Triggering the mothers
On the other side of the equation is the female tiger grouper. The challenge here was to get the female to spawn—or release its eggs—when required so they could be fertilised.
In response, Professor Elizur developed a specialised hormonal treatment that could be administered orally or by injection to the female tiger grouper.
‘We give them a slow-release hormone that we prepared ourselves,’ says Professor Elizur.
‘We have also developed oral delivery protocols for the hormones so that when we want to induce the spawning, we don’t have to bring the whole tank down, and we’re talking tanks with 80 to 100 tonnes of water.’
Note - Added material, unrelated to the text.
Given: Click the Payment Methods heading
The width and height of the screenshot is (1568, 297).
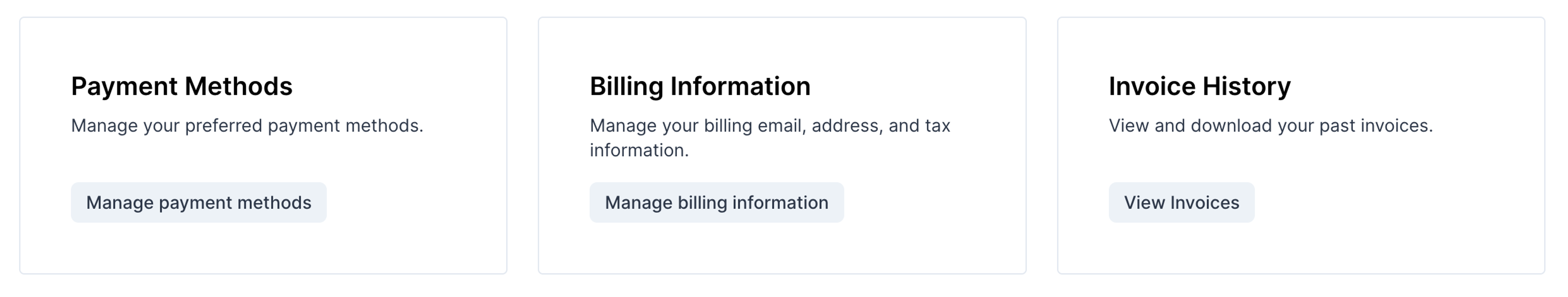Looking at the screenshot, I should [181, 87].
The technologies have been adopted locally, and since the project ended in 2019, local project partners Vietnam’s Research Institutes for Aquaculture No. 1 and No. 3 have become leading suppliers of hybrid grouper eggs and juveniles for hatchery farms in Vietnam.
Growing the industry
The locally-bred juvenile hybrid grouper now meet 75% of domestic demand and hybrid grouper farming has expanded. For example, in Khanh Hoa province, hybrid grouper farming accounted for around 70% of total grouper production in 2019, up from less than 5% in 2013.
Mr Hoa says there are many benefits of buying juvenile grouper locally. ‘The survival rate is up to 80–90% and the short culture time of the hybrid grouper yield high profits,’ he says. He also saves money on transporting the juveniles.
Professor Elizur says that ‘the market is far from saturated’ and there are more opportunities for the industry to grow and meet demand on the back of the enhanced local capacity to produce the fingerlings.
High-tech platforms for innovation
Professor Elizur emphasises the value of high-tech approaches that support smallholder farmers.
In Vietnam, the farmers themselves don’t typically produce the juvenile fingerlings nor apply the knowledge from this project. However, the application of the technology which is giving them access to locally produced, high-quality fingerlings has provided the innovation platform upon which they have benefited.
In some cases, fish farmers’ incomes have doubled as a result of growing out locally-produced hybrid grouper. The project has also helped shift pressure away from wild-caught grouper to farmed ones.
ACIAR PROJECT: Developing technologies for giant grouper aquaculture in Vietnam, the Philippines, and Australia, FIS/2012/101.
- Hybrid grouper farming in Vietnam has increased substantially off the back of ACIAR-supported research.
- Fish farmers can now source locally-bred juvenile hybrid grouper that are more resilient and productive.
- Cited as good to eat and attractive, the hybrid grouper can also deliver higher returns to farmers.